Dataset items
● ● ● ●

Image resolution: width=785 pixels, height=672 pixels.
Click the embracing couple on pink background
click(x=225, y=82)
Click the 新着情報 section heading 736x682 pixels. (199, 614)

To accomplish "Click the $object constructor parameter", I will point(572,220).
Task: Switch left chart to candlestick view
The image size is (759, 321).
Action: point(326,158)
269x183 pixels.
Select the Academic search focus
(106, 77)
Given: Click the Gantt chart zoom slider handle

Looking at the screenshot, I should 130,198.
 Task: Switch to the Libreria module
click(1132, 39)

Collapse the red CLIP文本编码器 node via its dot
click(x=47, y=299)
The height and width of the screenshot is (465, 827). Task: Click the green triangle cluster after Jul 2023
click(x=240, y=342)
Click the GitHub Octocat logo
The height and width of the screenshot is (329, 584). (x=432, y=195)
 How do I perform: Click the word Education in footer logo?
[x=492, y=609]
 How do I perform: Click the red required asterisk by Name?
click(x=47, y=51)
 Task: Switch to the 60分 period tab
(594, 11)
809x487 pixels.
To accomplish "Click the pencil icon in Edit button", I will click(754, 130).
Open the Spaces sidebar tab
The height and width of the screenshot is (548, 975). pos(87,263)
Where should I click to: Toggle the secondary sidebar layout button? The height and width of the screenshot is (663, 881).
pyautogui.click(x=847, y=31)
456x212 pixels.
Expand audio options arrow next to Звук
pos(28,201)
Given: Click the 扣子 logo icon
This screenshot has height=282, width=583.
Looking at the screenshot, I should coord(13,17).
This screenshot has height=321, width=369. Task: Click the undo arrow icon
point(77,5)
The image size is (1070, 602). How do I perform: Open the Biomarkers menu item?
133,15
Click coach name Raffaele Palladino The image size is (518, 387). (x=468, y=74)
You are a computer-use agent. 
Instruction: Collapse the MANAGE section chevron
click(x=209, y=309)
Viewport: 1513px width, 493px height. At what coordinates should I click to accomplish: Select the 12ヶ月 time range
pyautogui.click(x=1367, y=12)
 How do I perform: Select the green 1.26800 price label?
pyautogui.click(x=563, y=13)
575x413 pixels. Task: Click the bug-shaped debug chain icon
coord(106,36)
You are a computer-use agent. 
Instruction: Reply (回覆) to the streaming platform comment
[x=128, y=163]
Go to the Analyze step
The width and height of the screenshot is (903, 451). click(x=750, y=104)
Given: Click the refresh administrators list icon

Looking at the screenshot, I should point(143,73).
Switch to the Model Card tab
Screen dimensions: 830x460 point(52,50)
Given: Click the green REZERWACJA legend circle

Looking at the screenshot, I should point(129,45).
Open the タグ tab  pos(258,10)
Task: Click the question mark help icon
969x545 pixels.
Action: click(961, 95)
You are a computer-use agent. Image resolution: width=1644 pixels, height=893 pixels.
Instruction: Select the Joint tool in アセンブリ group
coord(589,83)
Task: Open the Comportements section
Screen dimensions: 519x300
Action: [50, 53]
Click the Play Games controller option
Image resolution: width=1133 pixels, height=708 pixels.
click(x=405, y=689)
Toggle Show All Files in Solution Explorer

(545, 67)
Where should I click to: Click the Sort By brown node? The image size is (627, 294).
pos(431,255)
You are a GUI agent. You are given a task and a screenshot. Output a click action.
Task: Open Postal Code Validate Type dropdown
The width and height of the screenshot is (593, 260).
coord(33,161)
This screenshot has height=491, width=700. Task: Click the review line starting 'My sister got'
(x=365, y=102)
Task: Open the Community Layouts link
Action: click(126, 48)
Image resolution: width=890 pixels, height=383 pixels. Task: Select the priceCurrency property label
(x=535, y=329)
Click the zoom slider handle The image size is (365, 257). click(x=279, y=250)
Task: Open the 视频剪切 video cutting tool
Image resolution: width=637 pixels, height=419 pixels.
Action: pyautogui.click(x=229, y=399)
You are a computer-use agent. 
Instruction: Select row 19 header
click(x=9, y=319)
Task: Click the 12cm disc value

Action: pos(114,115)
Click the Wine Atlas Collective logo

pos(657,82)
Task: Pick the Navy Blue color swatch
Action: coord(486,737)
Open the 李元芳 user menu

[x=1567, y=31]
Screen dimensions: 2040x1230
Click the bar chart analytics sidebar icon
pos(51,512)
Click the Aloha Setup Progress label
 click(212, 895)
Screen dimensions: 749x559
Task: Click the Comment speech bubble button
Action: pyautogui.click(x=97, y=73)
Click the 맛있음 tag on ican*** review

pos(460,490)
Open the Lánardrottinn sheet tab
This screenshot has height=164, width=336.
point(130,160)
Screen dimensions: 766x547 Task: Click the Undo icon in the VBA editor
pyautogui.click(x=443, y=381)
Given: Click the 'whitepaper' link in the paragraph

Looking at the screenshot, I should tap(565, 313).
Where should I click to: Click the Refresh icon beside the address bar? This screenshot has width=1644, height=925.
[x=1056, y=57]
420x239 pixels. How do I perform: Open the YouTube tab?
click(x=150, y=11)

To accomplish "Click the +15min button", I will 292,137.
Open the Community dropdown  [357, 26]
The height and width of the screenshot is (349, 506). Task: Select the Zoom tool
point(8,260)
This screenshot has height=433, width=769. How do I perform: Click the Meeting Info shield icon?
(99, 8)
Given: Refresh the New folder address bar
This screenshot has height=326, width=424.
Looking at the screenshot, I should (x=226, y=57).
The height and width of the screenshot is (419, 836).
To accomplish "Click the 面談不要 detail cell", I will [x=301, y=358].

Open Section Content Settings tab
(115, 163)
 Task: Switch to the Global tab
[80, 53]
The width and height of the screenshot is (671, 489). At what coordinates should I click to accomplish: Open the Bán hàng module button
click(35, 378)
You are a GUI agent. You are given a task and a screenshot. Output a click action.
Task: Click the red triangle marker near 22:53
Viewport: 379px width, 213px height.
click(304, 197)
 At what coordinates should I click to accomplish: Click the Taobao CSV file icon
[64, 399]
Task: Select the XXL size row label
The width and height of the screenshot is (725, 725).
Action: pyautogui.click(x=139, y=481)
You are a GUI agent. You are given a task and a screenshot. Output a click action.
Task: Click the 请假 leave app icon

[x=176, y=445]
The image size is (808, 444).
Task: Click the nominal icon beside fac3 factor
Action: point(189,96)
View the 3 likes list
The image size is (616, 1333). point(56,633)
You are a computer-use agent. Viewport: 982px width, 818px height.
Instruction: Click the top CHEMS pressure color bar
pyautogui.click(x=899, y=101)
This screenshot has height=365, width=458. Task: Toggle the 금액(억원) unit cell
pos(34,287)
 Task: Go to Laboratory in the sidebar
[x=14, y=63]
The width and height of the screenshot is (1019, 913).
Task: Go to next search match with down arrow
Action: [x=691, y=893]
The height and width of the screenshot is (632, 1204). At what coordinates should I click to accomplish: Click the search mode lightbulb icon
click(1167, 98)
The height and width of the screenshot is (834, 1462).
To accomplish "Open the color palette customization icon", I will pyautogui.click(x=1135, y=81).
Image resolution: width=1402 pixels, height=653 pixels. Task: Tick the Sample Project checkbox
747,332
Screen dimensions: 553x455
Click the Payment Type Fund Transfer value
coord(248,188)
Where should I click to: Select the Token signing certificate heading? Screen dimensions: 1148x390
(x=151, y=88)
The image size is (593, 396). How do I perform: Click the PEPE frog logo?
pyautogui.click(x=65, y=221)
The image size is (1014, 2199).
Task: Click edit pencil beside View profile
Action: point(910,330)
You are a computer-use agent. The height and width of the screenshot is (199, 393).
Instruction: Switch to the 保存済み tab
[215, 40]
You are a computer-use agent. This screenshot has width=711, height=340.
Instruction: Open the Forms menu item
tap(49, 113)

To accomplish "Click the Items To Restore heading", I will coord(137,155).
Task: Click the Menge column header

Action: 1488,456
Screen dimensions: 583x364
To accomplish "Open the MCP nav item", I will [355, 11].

● ● ● ●

GOAL OF THE EXERCISE ▸
Copy out all the rows again, replacing "Instruction" with "Directive" every time it appears and keeping everything else unchanged.

SOLUTION TO THIS EXERCISE ▸
Image resolution: width=785 pixels, height=672 pixels.
Click the embracing couple on pink background
click(x=225, y=82)
Click the 新着情報 section heading 736x682 pixels. (199, 614)

To accomplish "Click the $object constructor parameter", I will point(572,220).
Task: Switch left chart to candlestick view
The image size is (759, 321).
Action: point(326,158)
269x183 pixels.
Select the Academic search focus
(106, 77)
Given: Click the Gantt chart zoom slider handle

Looking at the screenshot, I should 130,198.
 Task: Switch to the Libreria module
click(1132, 39)

Collapse the red CLIP文本编码器 node via its dot
click(x=47, y=299)
The height and width of the screenshot is (465, 827). Task: Click the green triangle cluster after Jul 2023
click(x=240, y=342)
Click the GitHub Octocat logo
The height and width of the screenshot is (329, 584). (x=432, y=195)
 How do I perform: Click the word Education in footer logo?
[x=492, y=609]
 How do I perform: Click the red required asterisk by Name?
click(x=47, y=51)
 Task: Switch to the 60分 period tab
(594, 11)
809x487 pixels.
To accomplish "Click the pencil icon in Edit button", I will click(754, 130).
Open the Spaces sidebar tab
The height and width of the screenshot is (548, 975). pos(87,263)
Where should I click to: Toggle the secondary sidebar layout button? The height and width of the screenshot is (663, 881).
pyautogui.click(x=847, y=31)
456x212 pixels.
Expand audio options arrow next to Звук
pos(28,201)
Given: Click the 扣子 logo icon
This screenshot has height=282, width=583.
Looking at the screenshot, I should coord(13,17).
This screenshot has height=321, width=369. Task: Click the undo arrow icon
point(77,5)
The image size is (1070, 602). How do I perform: Open the Biomarkers menu item?
133,15
Click coach name Raffaele Palladino The image size is (518, 387). (x=468, y=74)
You are a computer-use agent. 
Directive: Collapse the MANAGE section chevron
click(x=209, y=309)
Viewport: 1513px width, 493px height. At what coordinates should I click to accomplish: Select the 12ヶ月 time range
pyautogui.click(x=1367, y=12)
 How do I perform: Select the green 1.26800 price label?
pyautogui.click(x=563, y=13)
575x413 pixels. Task: Click the bug-shaped debug chain icon
coord(106,36)
You are a computer-use agent. 
Directive: Reply (回覆) to the streaming platform comment
[x=128, y=163]
Go to the Analyze step
The width and height of the screenshot is (903, 451). click(x=750, y=104)
Given: Click the refresh administrators list icon

Looking at the screenshot, I should point(143,73).
Switch to the Model Card tab
Screen dimensions: 830x460 point(52,50)
Given: Click the green REZERWACJA legend circle

Looking at the screenshot, I should point(129,45).
Open the タグ tab  pos(258,10)
Task: Click the question mark help icon
969x545 pixels.
Action: click(961, 95)
You are a computer-use agent. Image resolution: width=1644 pixels, height=893 pixels.
Directive: Select the Joint tool in アセンブリ group
coord(589,83)
Task: Open the Comportements section
Screen dimensions: 519x300
Action: [50, 53]
Click the Play Games controller option
Image resolution: width=1133 pixels, height=708 pixels.
click(x=405, y=689)
Toggle Show All Files in Solution Explorer

(545, 67)
Where should I click to: Click the Sort By brown node? The image size is (627, 294).
pos(431,255)
You are a GUI agent. You are given a task and a screenshot. Output a click action.
Task: Open Postal Code Validate Type dropdown
The width and height of the screenshot is (593, 260).
coord(33,161)
This screenshot has height=491, width=700. Task: Click the review line starting 'My sister got'
(x=365, y=102)
Task: Open the Community Layouts link
Action: click(126, 48)
Image resolution: width=890 pixels, height=383 pixels. Task: Select the priceCurrency property label
(x=535, y=329)
Click the zoom slider handle The image size is (365, 257). click(x=279, y=250)
Task: Open the 视频剪切 video cutting tool
Image resolution: width=637 pixels, height=419 pixels.
Action: pyautogui.click(x=229, y=399)
You are a computer-use agent. 
Directive: Select row 19 header
click(x=9, y=319)
Task: Click the 12cm disc value

Action: pos(114,115)
Click the Wine Atlas Collective logo

pos(657,82)
Task: Pick the Navy Blue color swatch
Action: coord(486,737)
Open the 李元芳 user menu

[x=1567, y=31]
Screen dimensions: 2040x1230
Click the bar chart analytics sidebar icon
pos(51,512)
Click the Aloha Setup Progress label
 click(212, 895)
Screen dimensions: 749x559
Task: Click the Comment speech bubble button
Action: pyautogui.click(x=97, y=73)
Click the 맛있음 tag on ican*** review

pos(460,490)
Open the Lánardrottinn sheet tab
This screenshot has height=164, width=336.
point(130,160)
Screen dimensions: 766x547 Task: Click the Undo icon in the VBA editor
pyautogui.click(x=443, y=381)
Given: Click the 'whitepaper' link in the paragraph

Looking at the screenshot, I should tap(565, 313).
Where should I click to: Click the Refresh icon beside the address bar? This screenshot has width=1644, height=925.
[x=1056, y=57]
420x239 pixels. How do I perform: Open the YouTube tab?
click(x=150, y=11)

To accomplish "Click the +15min button", I will 292,137.
Open the Community dropdown  [357, 26]
The height and width of the screenshot is (349, 506). Task: Select the Zoom tool
point(8,260)
This screenshot has height=433, width=769. How do I perform: Click the Meeting Info shield icon?
(99, 8)
Given: Refresh the New folder address bar
This screenshot has height=326, width=424.
Looking at the screenshot, I should (x=226, y=57).
The height and width of the screenshot is (419, 836).
To accomplish "Click the 面談不要 detail cell", I will [x=301, y=358].

Open Section Content Settings tab
(115, 163)
 Task: Switch to the Global tab
[80, 53]
The width and height of the screenshot is (671, 489). At what coordinates should I click to accomplish: Open the Bán hàng module button
click(35, 378)
You are a GUI agent. You are given a task and a screenshot. Output a click action.
Task: Click the red triangle marker near 22:53
Viewport: 379px width, 213px height.
click(304, 197)
 At what coordinates should I click to accomplish: Click the Taobao CSV file icon
[64, 399]
Task: Select the XXL size row label
The width and height of the screenshot is (725, 725).
Action: pyautogui.click(x=139, y=481)
You are a GUI agent. You are given a task and a screenshot. Output a click action.
Task: Click the 请假 leave app icon

[x=176, y=445]
The image size is (808, 444).
Task: Click the nominal icon beside fac3 factor
Action: point(189,96)
View the 3 likes list
The image size is (616, 1333). point(56,633)
You are a computer-use agent. Viewport: 982px width, 818px height.
Directive: Click the top CHEMS pressure color bar
pyautogui.click(x=899, y=101)
This screenshot has height=365, width=458. Task: Toggle the 금액(억원) unit cell
pos(34,287)
 Task: Go to Laboratory in the sidebar
[x=14, y=63]
The width and height of the screenshot is (1019, 913).
Task: Go to next search match with down arrow
Action: [x=691, y=893]
The height and width of the screenshot is (632, 1204). At what coordinates should I click to accomplish: Click the search mode lightbulb icon
click(1167, 98)
The height and width of the screenshot is (834, 1462).
To accomplish "Open the color palette customization icon", I will pyautogui.click(x=1135, y=81).
Image resolution: width=1402 pixels, height=653 pixels. Task: Tick the Sample Project checkbox
747,332
Screen dimensions: 553x455
Click the Payment Type Fund Transfer value
coord(248,188)
Where should I click to: Select the Token signing certificate heading? Screen dimensions: 1148x390
(x=151, y=88)
The image size is (593, 396). How do I perform: Click the PEPE frog logo?
pyautogui.click(x=65, y=221)
The image size is (1014, 2199).
Task: Click edit pencil beside View profile
Action: point(910,330)
You are a computer-use agent. The height and width of the screenshot is (199, 393).
Directive: Switch to the 保存済み tab
[215, 40]
You are a computer-use agent. This screenshot has width=711, height=340.
Directive: Open the Forms menu item
tap(49, 113)

To accomplish "Click the Items To Restore heading", I will coord(137,155).
Task: Click the Menge column header

Action: 1488,456
Screen dimensions: 583x364
To accomplish "Open the MCP nav item", I will [355, 11].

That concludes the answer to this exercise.